---- Provided records

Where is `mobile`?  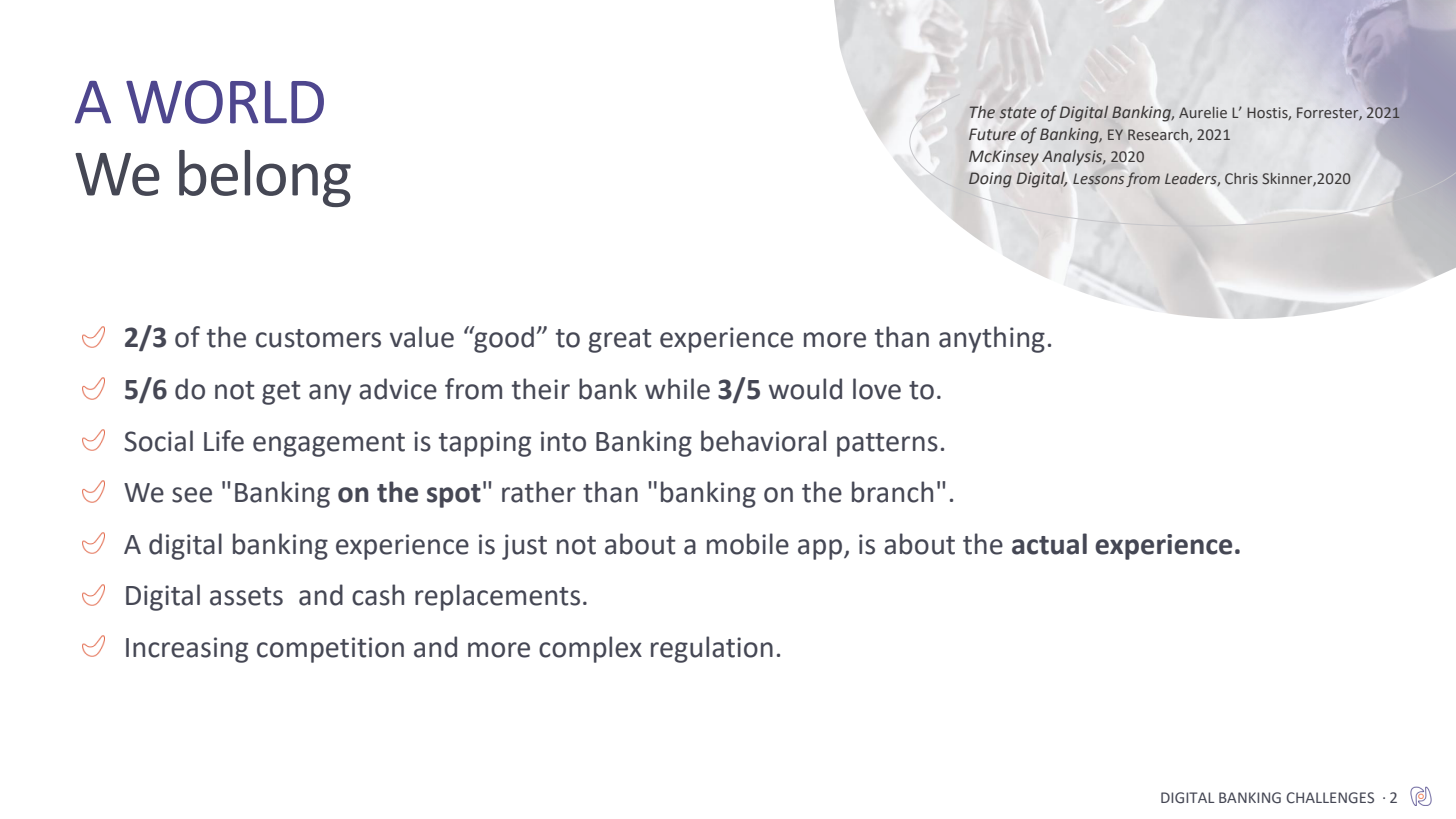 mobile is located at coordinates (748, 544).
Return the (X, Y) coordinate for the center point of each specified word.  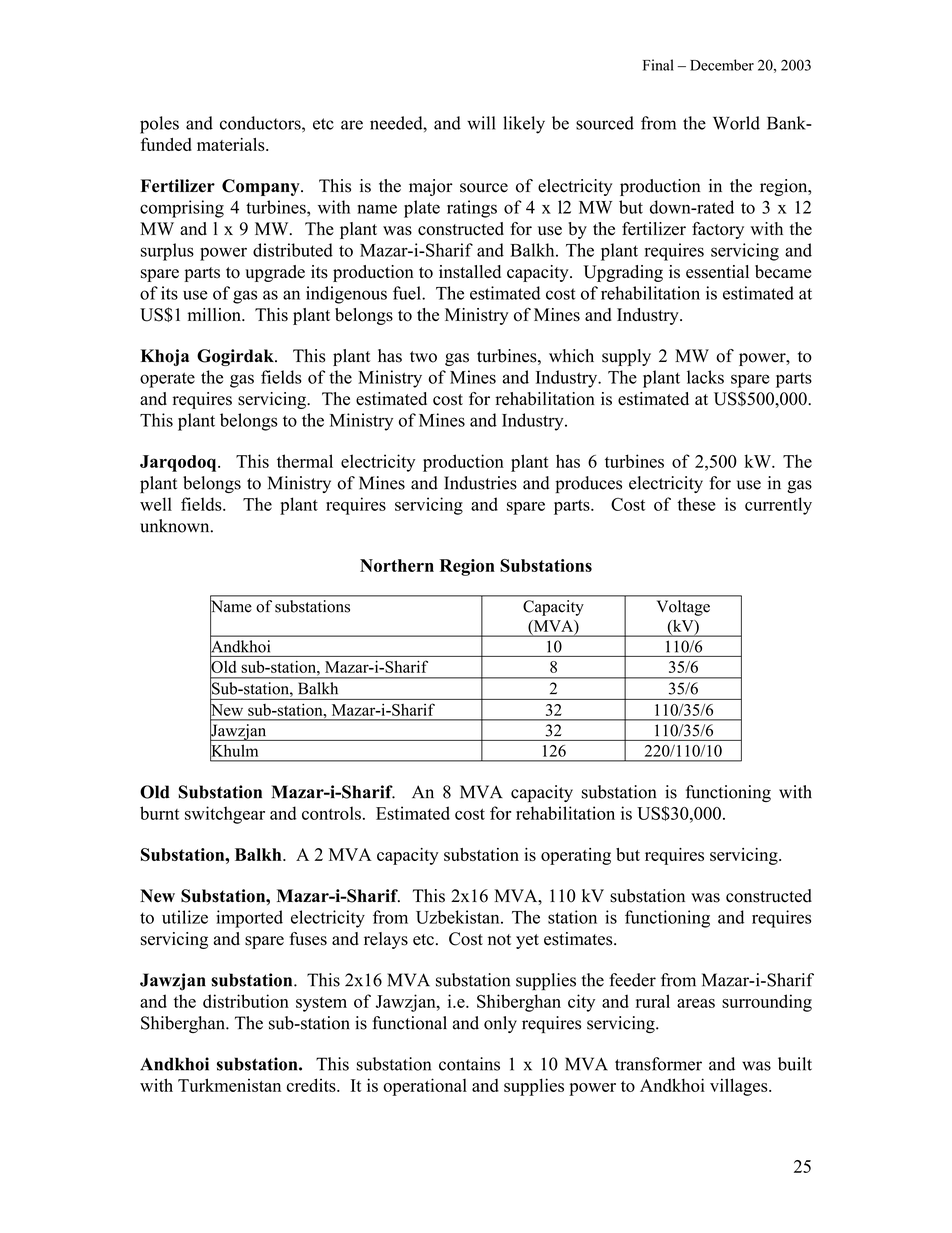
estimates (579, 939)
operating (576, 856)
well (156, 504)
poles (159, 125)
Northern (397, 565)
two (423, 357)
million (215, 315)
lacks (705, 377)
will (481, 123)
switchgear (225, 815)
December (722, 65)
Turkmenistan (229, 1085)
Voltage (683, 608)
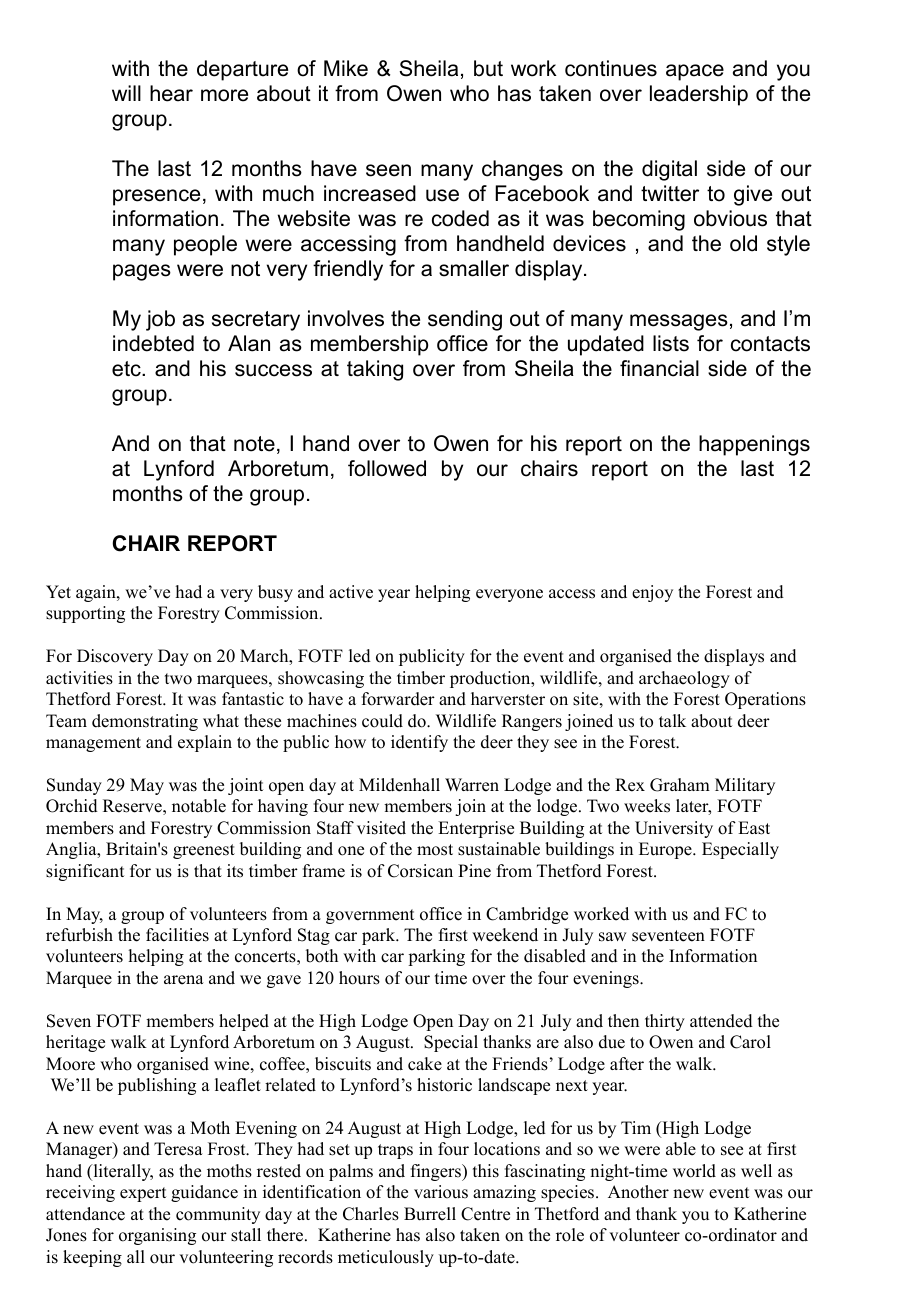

--------
---- Provided records

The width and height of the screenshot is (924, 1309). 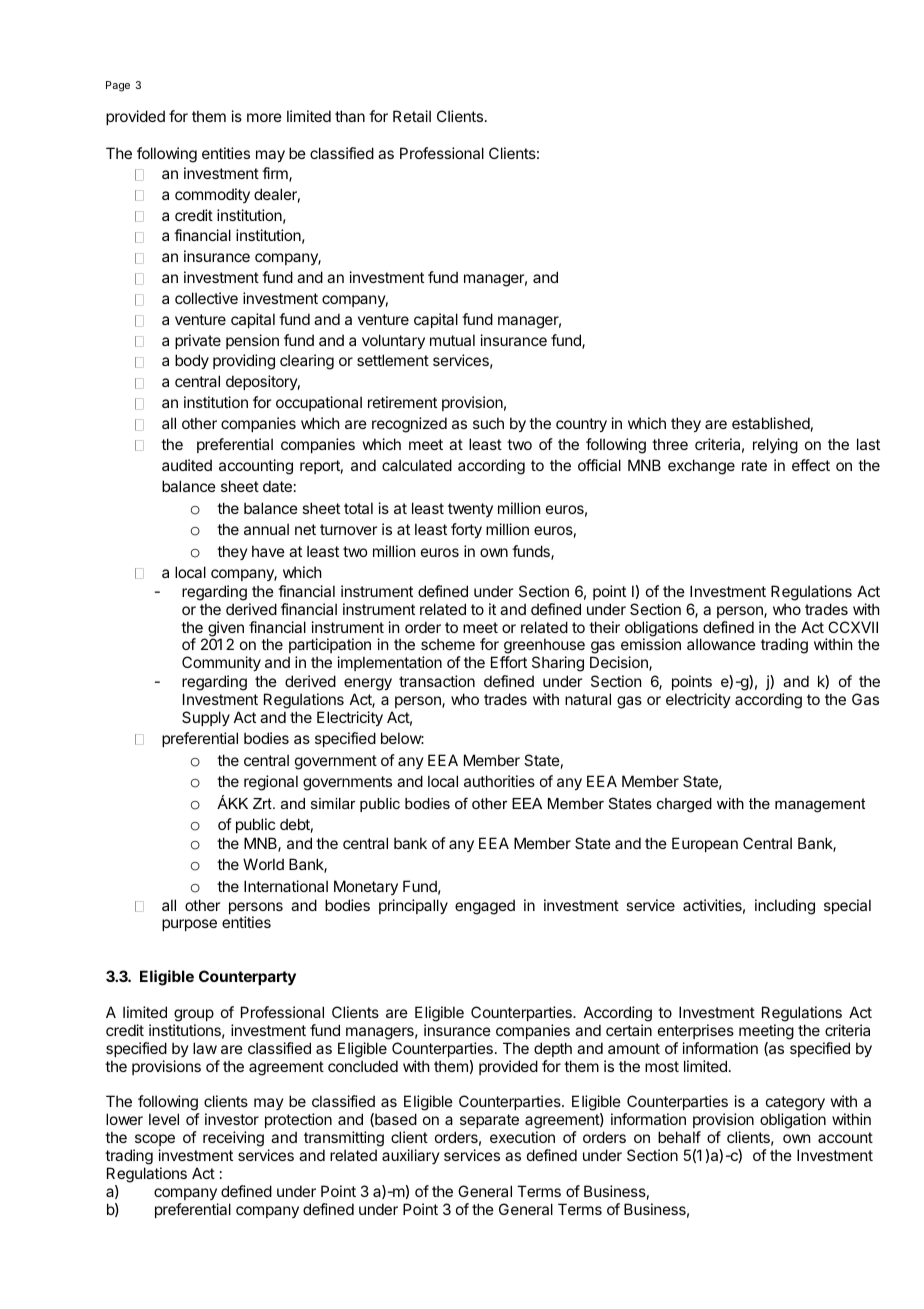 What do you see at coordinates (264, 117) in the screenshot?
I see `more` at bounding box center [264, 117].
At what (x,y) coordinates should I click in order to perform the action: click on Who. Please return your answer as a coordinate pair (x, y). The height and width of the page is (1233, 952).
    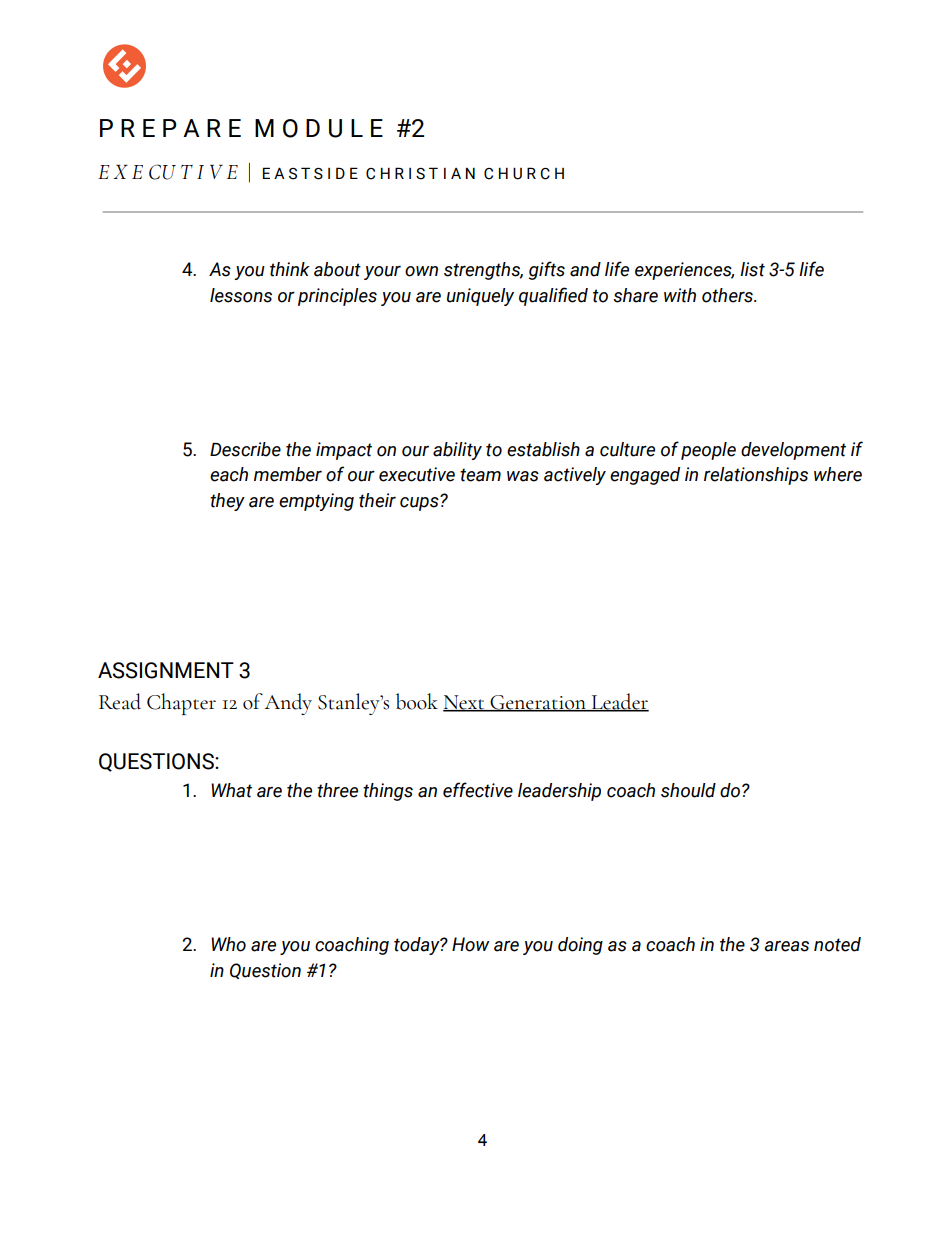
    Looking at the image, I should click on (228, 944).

--------

What is being asked -
Reproduce the listing starting at the line containing "Return the (X, Y)" and ending at the line containing "Voltage (683, 608)", and leave out the pictures.

Solution to the exercise -
Return the (X, Y) coordinate for the center point of each specified word.  
estimates (579, 939)
operating (576, 856)
well (156, 504)
poles (159, 125)
Northern (397, 565)
two (423, 357)
million (215, 315)
lacks (705, 377)
will (481, 123)
switchgear (225, 815)
December (722, 65)
Turkmenistan (229, 1085)
Voltage (683, 608)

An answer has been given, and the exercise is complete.